The past few years have seen a changing of the guard in Portland’s choral music scene. Last year, the city’s two most influential veteran choral conductors, University of Portland professor Roger Doyle and Lewis & Clark College’s Gil Seeley, retired after three-plus decades of leading two of the city’s three most important choral organizations: Choral Arts Ensemble and Oregon Repertory Singers (ORS). The conductor of the third, Portland Symphonic Choir’s Bruce Browne, had left Portland for a teaching job in Oklahoma a few years earlier, after building Portland State University’s program to national prominence and founding the superb Choral Cross Ties ensemble, which folded after he left.
While the city’s choral scene still flourished during the 2000s (including the founding of strong new ensembles run by Browne’s former students Ryan Heller, David York and Alexander Lingas), some slippage was evident in several corners of the city’s choral establishment, and choral music lovers could have been forgiven for worrying about what would happen in the wake of the departures of these strong leaders.
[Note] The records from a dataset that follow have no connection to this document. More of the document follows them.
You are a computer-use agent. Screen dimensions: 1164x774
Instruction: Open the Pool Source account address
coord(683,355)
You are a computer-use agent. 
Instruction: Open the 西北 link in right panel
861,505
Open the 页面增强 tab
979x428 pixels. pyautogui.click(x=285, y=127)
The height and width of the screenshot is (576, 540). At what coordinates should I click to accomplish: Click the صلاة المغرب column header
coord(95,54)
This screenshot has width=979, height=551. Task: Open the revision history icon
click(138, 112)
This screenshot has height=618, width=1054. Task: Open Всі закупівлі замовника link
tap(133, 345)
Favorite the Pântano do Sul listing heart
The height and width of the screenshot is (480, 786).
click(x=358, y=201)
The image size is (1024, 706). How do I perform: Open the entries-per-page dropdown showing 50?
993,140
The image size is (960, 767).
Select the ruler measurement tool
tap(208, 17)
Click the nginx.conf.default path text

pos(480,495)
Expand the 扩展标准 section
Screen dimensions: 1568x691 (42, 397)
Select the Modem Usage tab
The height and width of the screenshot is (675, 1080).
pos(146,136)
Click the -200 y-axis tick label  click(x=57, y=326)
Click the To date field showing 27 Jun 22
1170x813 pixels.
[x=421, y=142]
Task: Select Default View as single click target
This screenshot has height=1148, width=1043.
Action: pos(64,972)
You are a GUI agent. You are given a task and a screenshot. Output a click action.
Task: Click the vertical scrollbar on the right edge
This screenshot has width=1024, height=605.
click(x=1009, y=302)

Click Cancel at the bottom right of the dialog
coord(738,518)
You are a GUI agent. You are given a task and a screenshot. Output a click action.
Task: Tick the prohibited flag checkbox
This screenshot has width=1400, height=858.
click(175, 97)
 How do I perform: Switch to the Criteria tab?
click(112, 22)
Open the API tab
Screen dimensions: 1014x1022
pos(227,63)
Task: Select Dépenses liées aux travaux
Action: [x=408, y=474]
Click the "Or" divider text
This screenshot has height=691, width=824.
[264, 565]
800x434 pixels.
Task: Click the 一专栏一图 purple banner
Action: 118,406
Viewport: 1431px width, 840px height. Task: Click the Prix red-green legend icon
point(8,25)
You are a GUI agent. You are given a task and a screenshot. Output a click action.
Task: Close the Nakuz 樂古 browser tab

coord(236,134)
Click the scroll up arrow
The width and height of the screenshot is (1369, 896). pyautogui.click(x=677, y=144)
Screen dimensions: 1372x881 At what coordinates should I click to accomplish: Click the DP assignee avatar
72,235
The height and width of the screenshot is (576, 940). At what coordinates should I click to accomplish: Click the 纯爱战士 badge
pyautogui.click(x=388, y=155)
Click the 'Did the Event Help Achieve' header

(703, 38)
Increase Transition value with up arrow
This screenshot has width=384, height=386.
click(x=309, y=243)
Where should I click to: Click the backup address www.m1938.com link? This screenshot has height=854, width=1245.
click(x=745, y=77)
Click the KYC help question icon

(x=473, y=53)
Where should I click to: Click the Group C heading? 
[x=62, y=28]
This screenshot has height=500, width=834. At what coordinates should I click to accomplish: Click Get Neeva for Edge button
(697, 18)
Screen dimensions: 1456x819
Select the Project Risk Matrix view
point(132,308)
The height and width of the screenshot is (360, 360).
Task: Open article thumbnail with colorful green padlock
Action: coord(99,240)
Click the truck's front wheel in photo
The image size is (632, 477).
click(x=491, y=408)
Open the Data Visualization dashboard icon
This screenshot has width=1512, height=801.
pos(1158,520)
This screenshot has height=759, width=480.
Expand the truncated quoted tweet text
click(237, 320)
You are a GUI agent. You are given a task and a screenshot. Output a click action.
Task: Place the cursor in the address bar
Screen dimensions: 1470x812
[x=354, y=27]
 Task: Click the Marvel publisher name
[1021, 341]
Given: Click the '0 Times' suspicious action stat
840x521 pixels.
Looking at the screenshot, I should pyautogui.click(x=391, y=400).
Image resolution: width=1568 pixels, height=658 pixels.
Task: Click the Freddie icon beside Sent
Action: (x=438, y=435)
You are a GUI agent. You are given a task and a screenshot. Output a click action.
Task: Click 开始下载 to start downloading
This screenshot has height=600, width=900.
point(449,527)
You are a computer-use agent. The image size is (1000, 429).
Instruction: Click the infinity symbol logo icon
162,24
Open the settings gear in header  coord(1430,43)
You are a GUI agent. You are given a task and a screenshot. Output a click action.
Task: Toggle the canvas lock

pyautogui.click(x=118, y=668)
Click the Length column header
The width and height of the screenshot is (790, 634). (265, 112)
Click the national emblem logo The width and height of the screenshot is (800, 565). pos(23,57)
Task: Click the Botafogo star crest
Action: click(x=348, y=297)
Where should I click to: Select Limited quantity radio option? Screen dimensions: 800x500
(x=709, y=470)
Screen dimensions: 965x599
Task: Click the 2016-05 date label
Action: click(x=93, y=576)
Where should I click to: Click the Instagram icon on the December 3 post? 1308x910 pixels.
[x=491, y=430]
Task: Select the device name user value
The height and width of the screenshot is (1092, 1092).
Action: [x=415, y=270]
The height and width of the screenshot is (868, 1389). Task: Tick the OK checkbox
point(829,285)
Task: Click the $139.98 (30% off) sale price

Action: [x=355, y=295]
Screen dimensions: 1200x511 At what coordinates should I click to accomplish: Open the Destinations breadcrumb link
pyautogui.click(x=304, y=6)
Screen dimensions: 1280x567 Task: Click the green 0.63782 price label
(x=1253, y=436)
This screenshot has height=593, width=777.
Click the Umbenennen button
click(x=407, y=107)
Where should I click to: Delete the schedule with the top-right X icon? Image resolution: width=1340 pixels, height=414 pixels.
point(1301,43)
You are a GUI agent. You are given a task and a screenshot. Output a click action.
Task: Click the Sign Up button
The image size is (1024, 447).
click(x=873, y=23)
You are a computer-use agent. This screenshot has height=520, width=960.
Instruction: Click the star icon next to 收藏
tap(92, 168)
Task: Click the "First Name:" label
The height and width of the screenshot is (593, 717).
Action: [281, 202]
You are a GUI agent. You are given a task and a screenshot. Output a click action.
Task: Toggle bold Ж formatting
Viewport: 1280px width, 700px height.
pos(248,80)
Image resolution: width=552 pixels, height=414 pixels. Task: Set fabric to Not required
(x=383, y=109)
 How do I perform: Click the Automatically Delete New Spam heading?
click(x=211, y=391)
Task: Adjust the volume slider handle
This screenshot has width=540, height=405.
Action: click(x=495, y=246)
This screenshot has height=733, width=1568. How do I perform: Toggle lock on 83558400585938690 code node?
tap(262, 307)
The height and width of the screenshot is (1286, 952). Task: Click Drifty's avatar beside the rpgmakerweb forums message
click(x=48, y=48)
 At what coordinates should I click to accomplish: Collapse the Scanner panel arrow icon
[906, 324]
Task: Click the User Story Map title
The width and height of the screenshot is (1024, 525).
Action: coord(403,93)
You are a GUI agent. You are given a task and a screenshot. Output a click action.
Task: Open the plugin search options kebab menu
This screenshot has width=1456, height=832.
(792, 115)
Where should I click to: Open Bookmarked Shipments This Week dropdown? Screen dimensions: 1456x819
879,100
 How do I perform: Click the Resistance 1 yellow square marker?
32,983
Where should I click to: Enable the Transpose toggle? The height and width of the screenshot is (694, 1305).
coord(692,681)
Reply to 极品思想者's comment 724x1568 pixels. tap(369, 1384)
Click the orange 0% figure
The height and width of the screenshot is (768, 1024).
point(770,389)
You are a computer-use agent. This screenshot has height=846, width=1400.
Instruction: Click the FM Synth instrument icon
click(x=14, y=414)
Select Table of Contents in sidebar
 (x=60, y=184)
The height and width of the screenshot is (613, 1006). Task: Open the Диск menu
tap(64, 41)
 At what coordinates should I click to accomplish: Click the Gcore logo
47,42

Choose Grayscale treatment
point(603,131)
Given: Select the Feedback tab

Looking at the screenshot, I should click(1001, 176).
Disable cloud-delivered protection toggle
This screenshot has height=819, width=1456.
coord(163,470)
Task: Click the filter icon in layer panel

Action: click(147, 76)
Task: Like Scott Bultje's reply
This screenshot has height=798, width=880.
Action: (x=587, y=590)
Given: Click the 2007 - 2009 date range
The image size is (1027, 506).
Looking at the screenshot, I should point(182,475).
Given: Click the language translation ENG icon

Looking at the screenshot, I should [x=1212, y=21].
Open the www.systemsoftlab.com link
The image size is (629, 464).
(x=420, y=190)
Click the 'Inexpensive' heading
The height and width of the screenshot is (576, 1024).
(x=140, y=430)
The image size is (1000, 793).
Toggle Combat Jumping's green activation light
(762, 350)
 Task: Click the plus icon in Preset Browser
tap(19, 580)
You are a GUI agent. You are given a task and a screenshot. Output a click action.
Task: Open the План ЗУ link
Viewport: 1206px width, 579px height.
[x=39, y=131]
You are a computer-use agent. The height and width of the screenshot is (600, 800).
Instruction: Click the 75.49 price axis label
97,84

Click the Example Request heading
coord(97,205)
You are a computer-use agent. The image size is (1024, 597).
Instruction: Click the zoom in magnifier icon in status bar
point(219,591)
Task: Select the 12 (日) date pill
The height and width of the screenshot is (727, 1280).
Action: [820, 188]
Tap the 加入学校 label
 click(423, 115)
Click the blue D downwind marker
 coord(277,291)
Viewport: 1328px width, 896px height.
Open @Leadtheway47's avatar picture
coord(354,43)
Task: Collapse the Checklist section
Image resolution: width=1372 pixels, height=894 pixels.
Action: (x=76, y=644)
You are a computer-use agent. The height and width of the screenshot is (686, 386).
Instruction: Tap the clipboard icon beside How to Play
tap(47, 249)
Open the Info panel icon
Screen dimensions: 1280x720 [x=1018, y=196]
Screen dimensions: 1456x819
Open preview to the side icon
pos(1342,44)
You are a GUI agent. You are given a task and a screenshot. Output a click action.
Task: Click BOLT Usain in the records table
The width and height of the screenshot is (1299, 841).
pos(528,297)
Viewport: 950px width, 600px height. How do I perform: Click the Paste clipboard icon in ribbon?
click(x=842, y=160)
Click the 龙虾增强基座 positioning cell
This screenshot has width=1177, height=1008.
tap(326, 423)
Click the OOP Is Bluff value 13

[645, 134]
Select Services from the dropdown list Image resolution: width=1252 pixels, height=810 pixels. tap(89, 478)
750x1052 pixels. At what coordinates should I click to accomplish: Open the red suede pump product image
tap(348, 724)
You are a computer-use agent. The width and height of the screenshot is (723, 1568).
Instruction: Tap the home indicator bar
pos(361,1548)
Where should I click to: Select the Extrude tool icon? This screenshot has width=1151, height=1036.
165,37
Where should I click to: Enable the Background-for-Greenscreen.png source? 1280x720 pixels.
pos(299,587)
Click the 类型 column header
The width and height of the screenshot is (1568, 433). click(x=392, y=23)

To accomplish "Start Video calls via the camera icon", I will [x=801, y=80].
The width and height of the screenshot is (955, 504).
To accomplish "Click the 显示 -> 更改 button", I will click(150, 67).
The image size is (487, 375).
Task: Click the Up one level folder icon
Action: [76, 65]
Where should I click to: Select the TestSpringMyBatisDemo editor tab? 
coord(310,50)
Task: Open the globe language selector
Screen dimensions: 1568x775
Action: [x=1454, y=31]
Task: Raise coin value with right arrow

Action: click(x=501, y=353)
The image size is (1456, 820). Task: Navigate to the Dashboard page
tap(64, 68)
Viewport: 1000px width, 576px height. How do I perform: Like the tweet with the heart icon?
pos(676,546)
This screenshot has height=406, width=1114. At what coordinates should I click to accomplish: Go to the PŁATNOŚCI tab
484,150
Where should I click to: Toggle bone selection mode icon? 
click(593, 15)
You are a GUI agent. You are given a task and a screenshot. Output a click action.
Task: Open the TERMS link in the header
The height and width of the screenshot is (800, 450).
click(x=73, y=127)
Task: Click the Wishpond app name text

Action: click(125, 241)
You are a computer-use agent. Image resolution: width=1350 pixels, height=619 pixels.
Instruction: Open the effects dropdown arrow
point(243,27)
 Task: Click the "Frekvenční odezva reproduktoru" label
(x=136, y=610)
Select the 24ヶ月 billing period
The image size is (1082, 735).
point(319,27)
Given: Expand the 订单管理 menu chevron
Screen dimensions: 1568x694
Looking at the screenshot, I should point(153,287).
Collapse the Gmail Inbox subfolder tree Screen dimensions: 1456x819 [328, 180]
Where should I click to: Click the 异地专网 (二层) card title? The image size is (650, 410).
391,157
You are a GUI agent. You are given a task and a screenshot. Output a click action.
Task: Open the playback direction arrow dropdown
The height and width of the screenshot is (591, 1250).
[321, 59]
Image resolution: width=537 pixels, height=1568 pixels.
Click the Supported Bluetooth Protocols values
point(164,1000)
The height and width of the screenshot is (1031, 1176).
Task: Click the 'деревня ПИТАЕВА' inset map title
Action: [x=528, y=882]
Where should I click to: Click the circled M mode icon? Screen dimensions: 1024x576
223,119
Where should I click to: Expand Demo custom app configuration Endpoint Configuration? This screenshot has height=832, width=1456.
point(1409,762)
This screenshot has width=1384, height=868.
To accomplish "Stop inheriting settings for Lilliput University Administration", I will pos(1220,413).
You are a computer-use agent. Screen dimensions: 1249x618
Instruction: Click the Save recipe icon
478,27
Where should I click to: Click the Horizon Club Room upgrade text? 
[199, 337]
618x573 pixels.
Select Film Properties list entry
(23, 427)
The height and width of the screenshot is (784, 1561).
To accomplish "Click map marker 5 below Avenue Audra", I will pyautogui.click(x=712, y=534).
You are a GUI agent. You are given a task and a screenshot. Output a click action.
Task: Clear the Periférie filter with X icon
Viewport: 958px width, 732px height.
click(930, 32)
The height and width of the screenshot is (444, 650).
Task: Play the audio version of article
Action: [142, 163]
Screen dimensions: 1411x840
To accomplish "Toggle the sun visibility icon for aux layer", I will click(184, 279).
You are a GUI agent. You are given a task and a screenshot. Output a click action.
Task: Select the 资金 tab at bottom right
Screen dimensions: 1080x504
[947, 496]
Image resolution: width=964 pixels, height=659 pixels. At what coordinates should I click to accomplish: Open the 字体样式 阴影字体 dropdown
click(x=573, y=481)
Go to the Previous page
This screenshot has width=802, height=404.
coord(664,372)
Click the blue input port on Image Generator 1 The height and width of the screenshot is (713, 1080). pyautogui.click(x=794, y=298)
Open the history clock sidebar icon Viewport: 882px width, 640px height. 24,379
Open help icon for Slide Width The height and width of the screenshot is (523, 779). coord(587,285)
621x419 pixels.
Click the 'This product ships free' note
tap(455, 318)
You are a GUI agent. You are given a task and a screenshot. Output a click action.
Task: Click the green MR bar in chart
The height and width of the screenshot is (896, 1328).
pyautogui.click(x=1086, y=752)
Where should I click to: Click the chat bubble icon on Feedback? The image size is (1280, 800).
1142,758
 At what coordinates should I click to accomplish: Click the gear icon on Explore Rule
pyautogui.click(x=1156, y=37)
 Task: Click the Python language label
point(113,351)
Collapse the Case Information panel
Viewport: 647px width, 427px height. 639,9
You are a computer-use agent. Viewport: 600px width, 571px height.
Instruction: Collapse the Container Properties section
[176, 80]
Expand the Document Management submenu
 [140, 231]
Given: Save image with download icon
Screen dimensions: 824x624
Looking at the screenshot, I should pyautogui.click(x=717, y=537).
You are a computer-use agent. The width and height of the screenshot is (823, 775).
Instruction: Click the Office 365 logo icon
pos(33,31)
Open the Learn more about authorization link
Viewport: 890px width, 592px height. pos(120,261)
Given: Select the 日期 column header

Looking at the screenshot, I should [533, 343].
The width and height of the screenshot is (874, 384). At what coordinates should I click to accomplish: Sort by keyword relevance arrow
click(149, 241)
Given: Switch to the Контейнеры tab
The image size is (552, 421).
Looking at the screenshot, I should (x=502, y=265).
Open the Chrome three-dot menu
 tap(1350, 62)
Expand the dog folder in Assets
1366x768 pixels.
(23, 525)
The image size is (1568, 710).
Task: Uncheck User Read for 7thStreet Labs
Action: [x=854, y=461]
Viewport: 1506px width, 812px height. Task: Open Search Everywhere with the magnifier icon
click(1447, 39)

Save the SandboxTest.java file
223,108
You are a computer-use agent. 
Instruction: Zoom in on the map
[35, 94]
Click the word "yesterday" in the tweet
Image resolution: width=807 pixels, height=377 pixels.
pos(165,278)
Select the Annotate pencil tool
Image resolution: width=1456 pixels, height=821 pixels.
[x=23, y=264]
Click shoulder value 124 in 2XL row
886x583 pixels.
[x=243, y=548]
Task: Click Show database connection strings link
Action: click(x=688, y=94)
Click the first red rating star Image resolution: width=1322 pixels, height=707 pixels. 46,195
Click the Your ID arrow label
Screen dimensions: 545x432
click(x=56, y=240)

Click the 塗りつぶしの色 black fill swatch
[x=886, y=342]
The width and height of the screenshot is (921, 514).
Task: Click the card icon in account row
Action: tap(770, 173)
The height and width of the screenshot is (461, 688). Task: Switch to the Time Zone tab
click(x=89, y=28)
No more. The recent arrival of two energetic, imaginative young successors to the Big Three have revitalized the programs at PSU and L&C, and the two conductors — Ethan Sperry (whom I profiled last month in Willamette Week) and Katherine FitzGibbon, who directs choral programs at Lewis & Clark, are also running, respectively, Oregon Rep Singers and the recently arrived Resonance Ensemble, which has already established itself as one of the Northwest’s finest vocal groups.